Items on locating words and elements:
** begin **
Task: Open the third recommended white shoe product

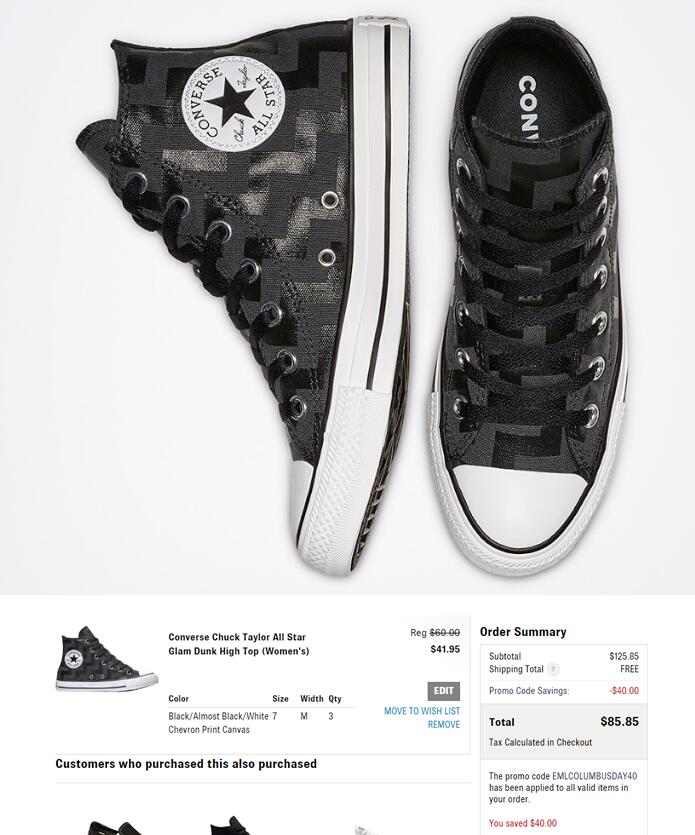Action: click(x=366, y=830)
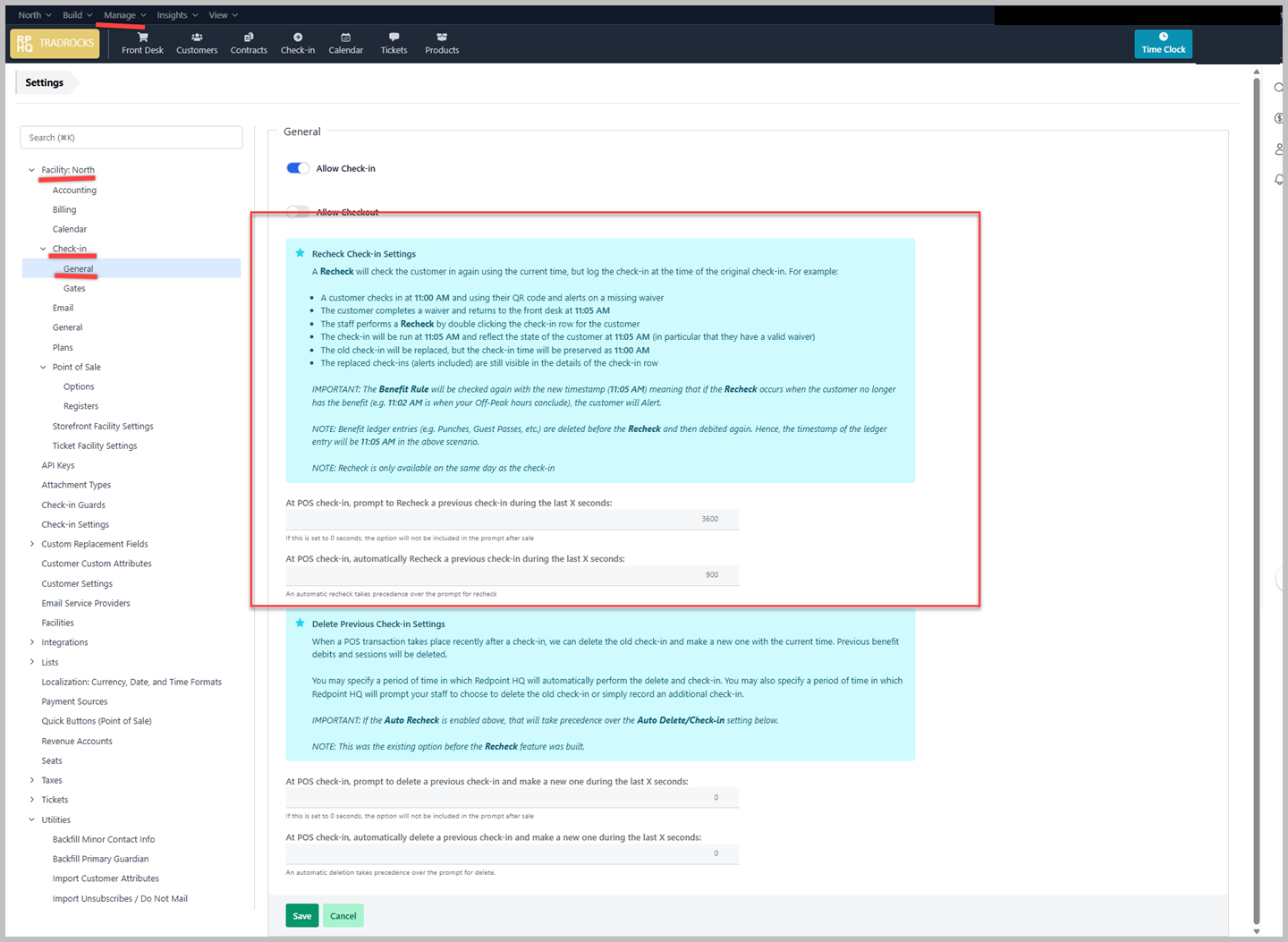Open the Manage menu

124,15
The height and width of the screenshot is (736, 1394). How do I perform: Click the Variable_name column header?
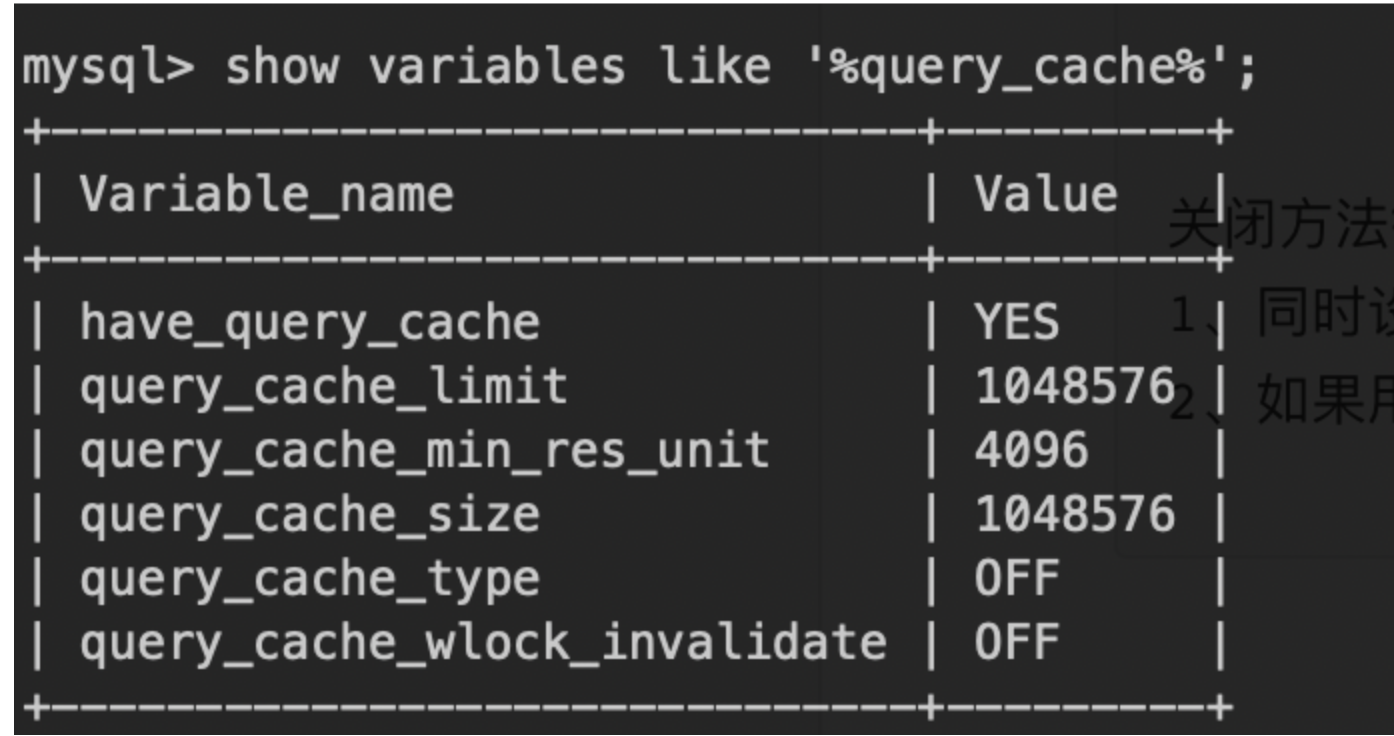coord(267,195)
** end **
» TASK
Copy out all the items above, substituting "black" for "white" and changing nothing else. Leave the pictures out of your answer.

» TASK OUTPUT
Task: Open the third recommended black shoe product

Action: click(x=366, y=830)
Open the Manage menu

124,15
The height and width of the screenshot is (736, 1394). How do I perform: Click the Variable_name column header?
coord(267,195)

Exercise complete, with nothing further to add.